Custom Normalization

Goals

ICU 4.2 offers standard Unicode normalization (all standard forms) for the latest Unicode version, as well as for Unicode 3.2 (needed for IDNA [IDNA2003]). Sometimes, normalization is part of a specification that also includes a mapping step and a validation step. For example, NFKC may be combined with case folding, and IDNA/NamePrep/StringPrep combines a custom mapping table with Unicode 3.2 NFKC and simple (forbidden code points) as well as context-sensitive validation. IDNA 2008 and the related UTS #46 add further mapping+normalization combinations in common use. MacOS X uses custom normalization in file names, and other systems need to be able to match that for compatibility (e.g., for file synchronization [rsync]).

In the past, we have done some of this by

We want to be able to combine a custom mapping with Unicode normalization into one API plus a loadable data file, for better combined performance and for providing a build tool for such data. To minimize additional code and to get good test coverage, standard normalization code should be rerouted to the new code.

We would like

The new data file might also carry optional UnicodeSets, for example:

Status

This has been implemented in ICU 4.4, with the Normalizer2 API (in Java, C++ and C) replacing almost all of the old API. See the User Guide Normalization chapter for the new documentation. This design doc remains, with motivations, decisions and details of the new data structures not documented elsewhere.

ICU 49 modifies the file format slightly (formatVersion 2) in support of getRawDecomposition(c) and composePair(a, b) (ticket #8804), and adding a small amount of data for FCD (ticket #8942).

ICU 60 modifies the file format (formatVersion 3) to put more information directly into the per-character "norm16" trie lookup value. NFC/NFKC/... boundary detection is much simpler, and many mappings are possible without entering the slow path.

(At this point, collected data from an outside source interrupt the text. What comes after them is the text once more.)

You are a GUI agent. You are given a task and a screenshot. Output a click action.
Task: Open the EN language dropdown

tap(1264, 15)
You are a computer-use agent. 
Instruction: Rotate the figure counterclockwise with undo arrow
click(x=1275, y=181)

The current implementation does not support storing UnicodeSet data in normalization data files.

New API

class Normalizer2: unmodifiable/immutable instances with all-virtual public methods

See the Normalizer2 API (in Java, C++ and C) implemented in ICU 4.4 and above.

Not currently implemented is a  getUnicodeVersion(UVersionInfo v) const;  function. The data is available, but there was no obvious use case since the normalizer's Unicode version is normally the same as the character property Unicode version. (This might not be true for custom data.)

Filtered Normalization

We need to support Unicode 3.2 normalization, and it may be useful to restrict normalization to other sets of characters. While building this into the core normalization code (as in ICU 4.2 and below) is possible and allows single-pass operation, it significantly complicates the code and probably slows it down slightly for normal, unrestricted operation.

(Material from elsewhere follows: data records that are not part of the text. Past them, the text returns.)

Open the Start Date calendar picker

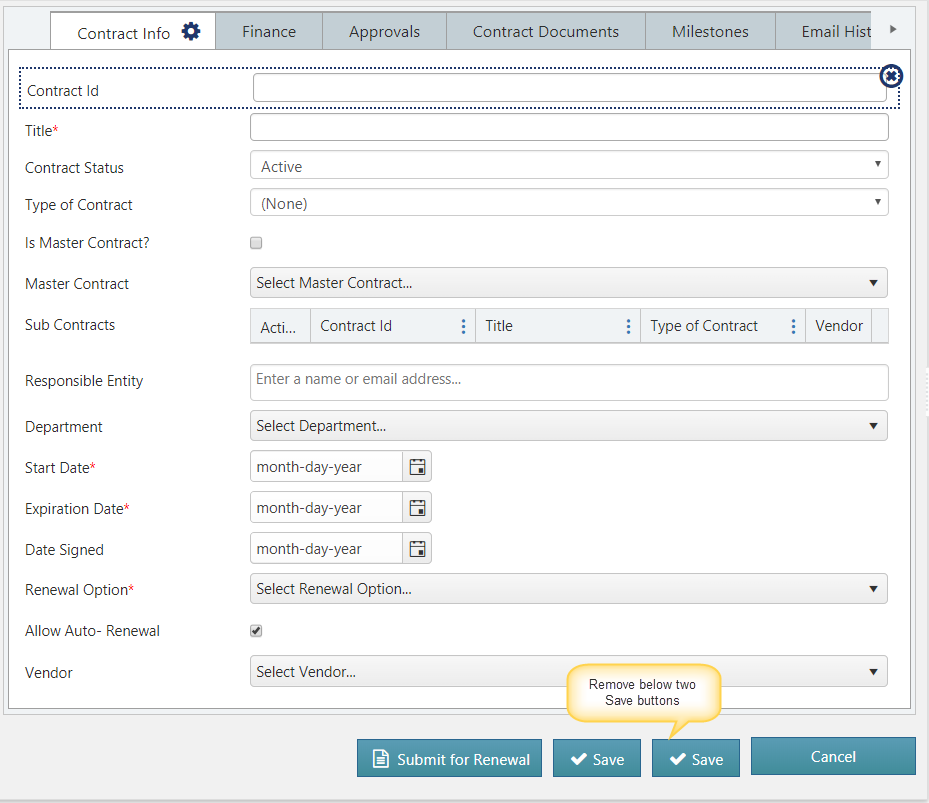coord(417,467)
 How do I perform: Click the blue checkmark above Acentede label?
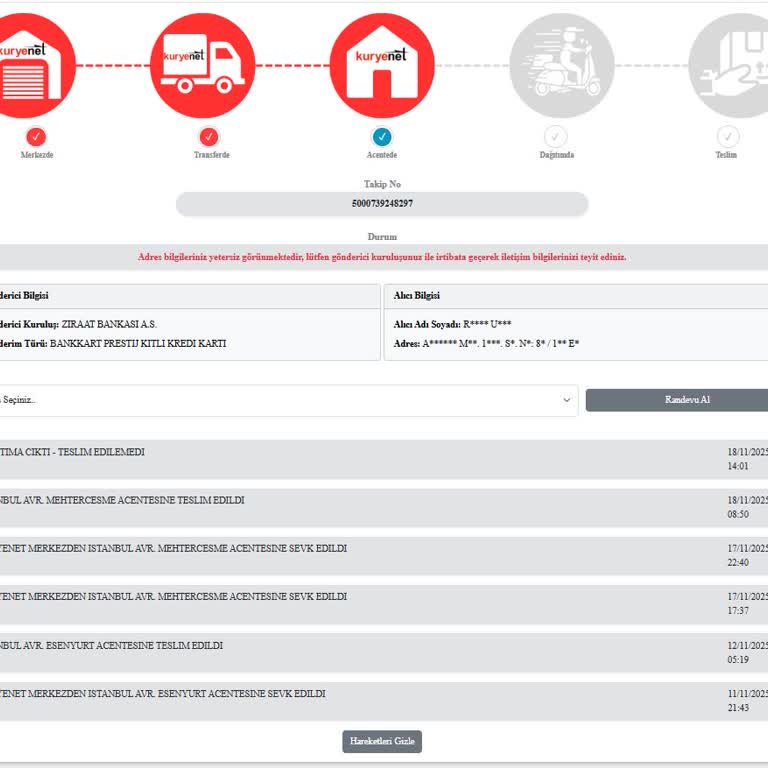click(382, 137)
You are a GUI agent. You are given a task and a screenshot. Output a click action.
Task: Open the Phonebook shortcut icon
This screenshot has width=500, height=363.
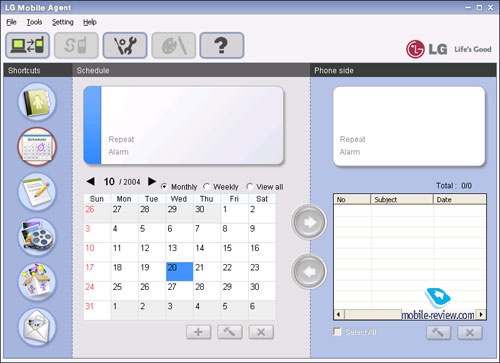click(37, 102)
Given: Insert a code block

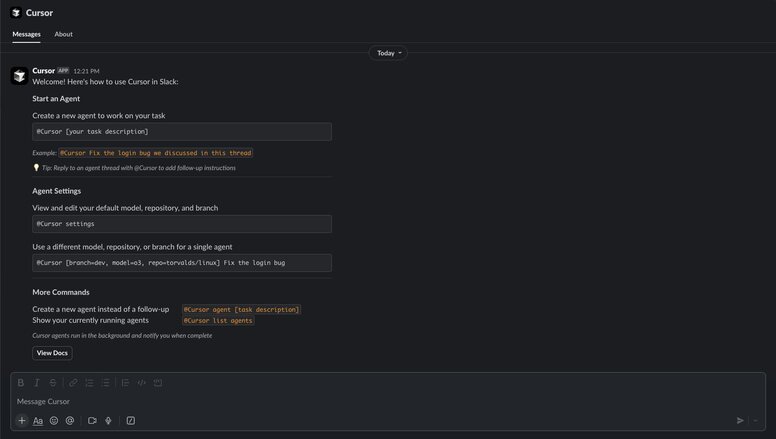Looking at the screenshot, I should tap(158, 383).
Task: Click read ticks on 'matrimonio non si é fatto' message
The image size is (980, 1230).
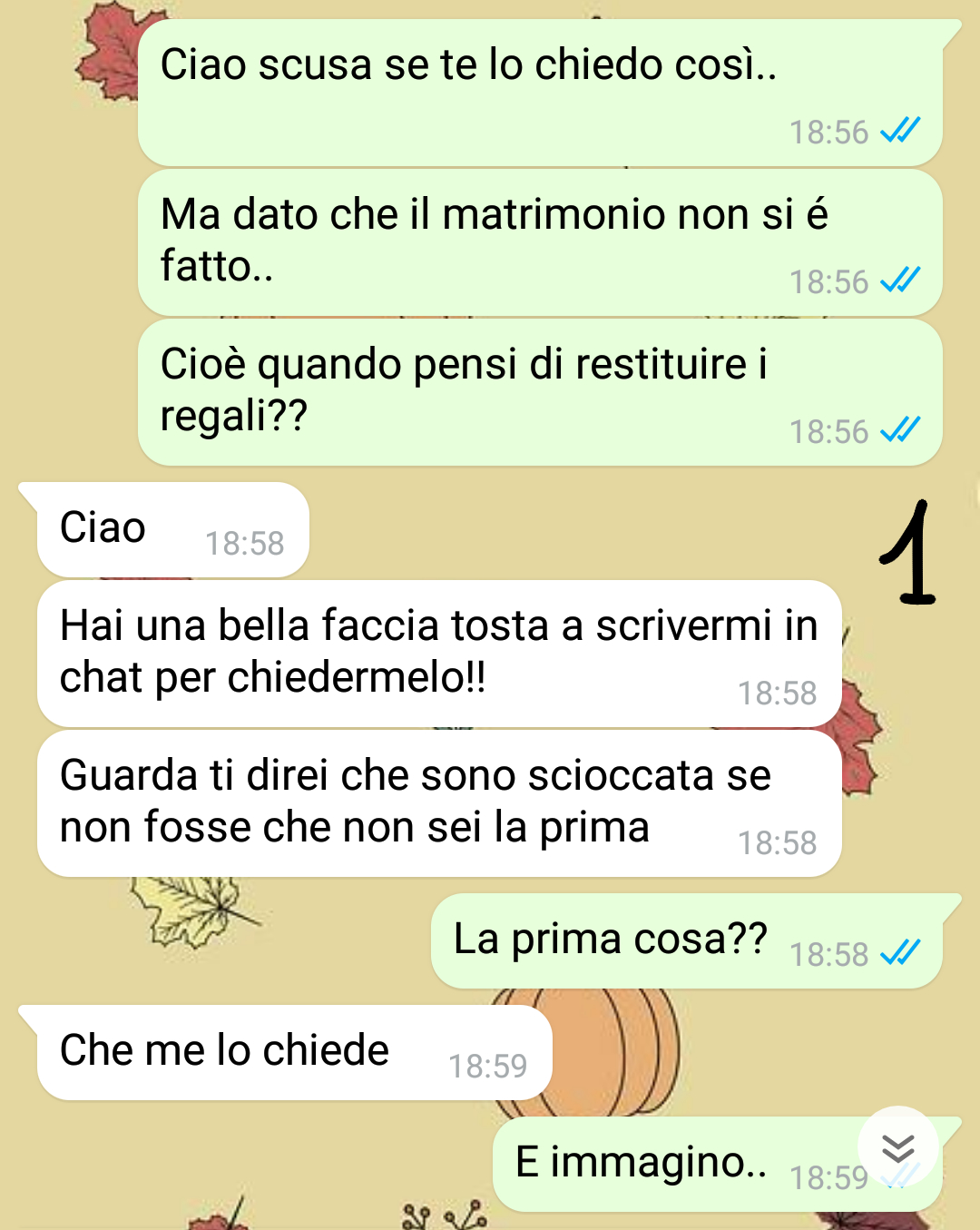Action: (x=900, y=280)
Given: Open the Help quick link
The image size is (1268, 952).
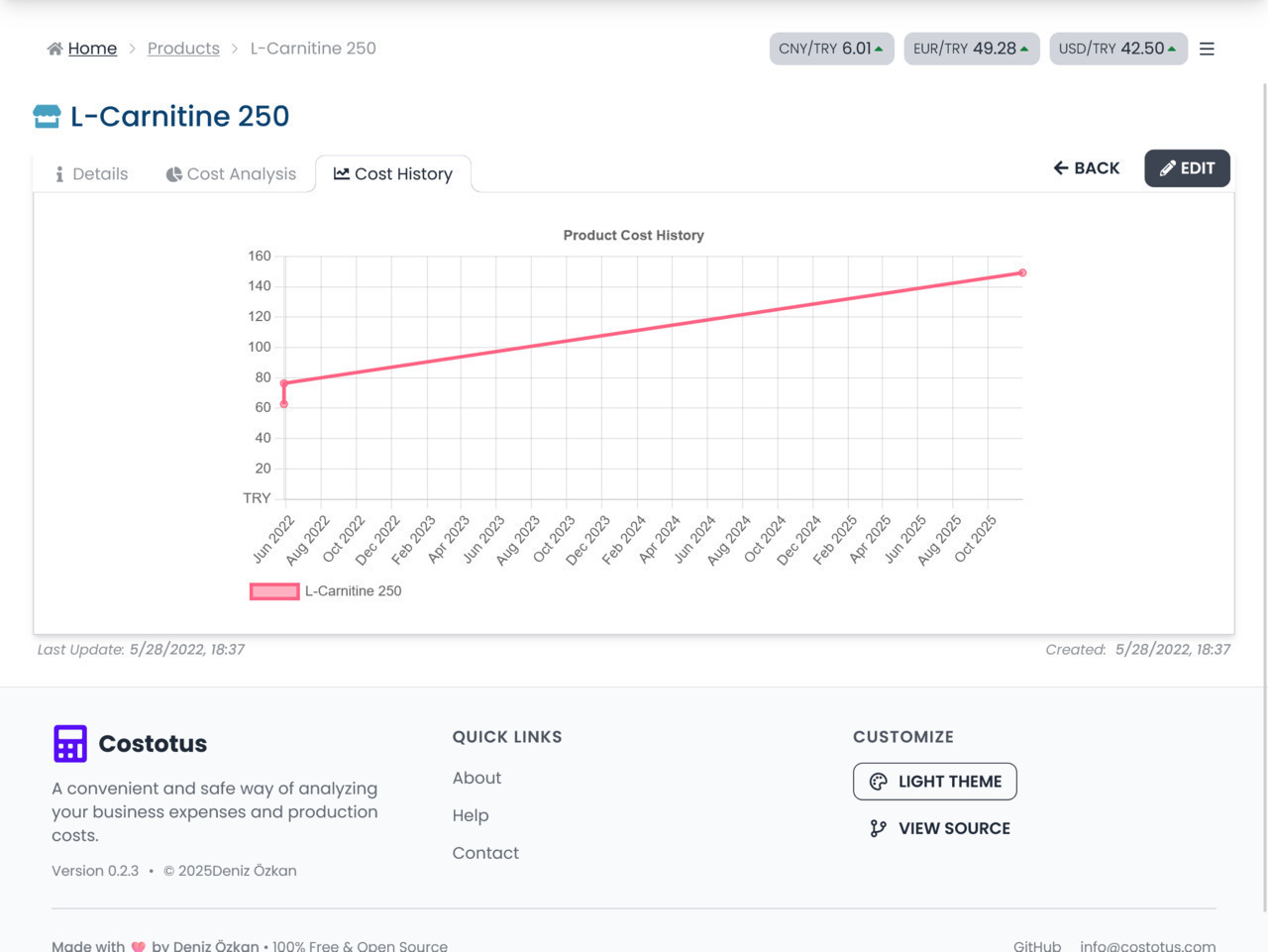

Instead, we implement this via UnicodeSet::span(): We (logically) split the input into spans of text covered by the set and spans of text outside the set. Each in-the-set span is normalized, the others are simply appended.

We could provide a wrapper class for this, either a simple one that only supports filtered normalization itself, or one that implements all of the new API.

If we needed better performance, then we could create a dedicated data file that combines the Unicode 3.2 normalization data (including corrigenda) with the NamePrep mappings.

(ICU 4.4 provides the FilteredNormalizer2 class and implements the old API's UNICODE_3_2 option via this class and a UnicodeSet("[:age=3.2:]").)

Old and New Implementation Details

The old normalization data format (unorm.icu, ca. 2001..2009) uses three data structures for normalization: A trie for looking up 32-bit values for every code point, a 16-bit-unit array with decompositions and some other data, and a composition table (16-bit-unit array, linear search list per starter). The data is combined for all 4 standard normalization forms: NFC, NFD, NFKC and NFKD.

In addition, there are several more data structures, for a precomputed FCD table (used in collation and in canonical case comparisons) and for various normalization-related properties even though they don't directly contribute to the actual normalization processing. In ICU4C, the normalization data has been hardcoded in a .c file for a few versions to avoid mutexing in the static API functions.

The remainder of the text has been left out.